* **Entries shown**
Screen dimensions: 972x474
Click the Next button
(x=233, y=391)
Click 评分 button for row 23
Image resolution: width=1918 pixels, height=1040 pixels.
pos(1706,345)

* **Task to carry out**
Line for line, the material above should be repeated exactly.

* **Answer to the exercise**
Screen dimensions: 972x474
Click the Next button
(x=233, y=391)
Click 评分 button for row 23
Image resolution: width=1918 pixels, height=1040 pixels.
pos(1706,345)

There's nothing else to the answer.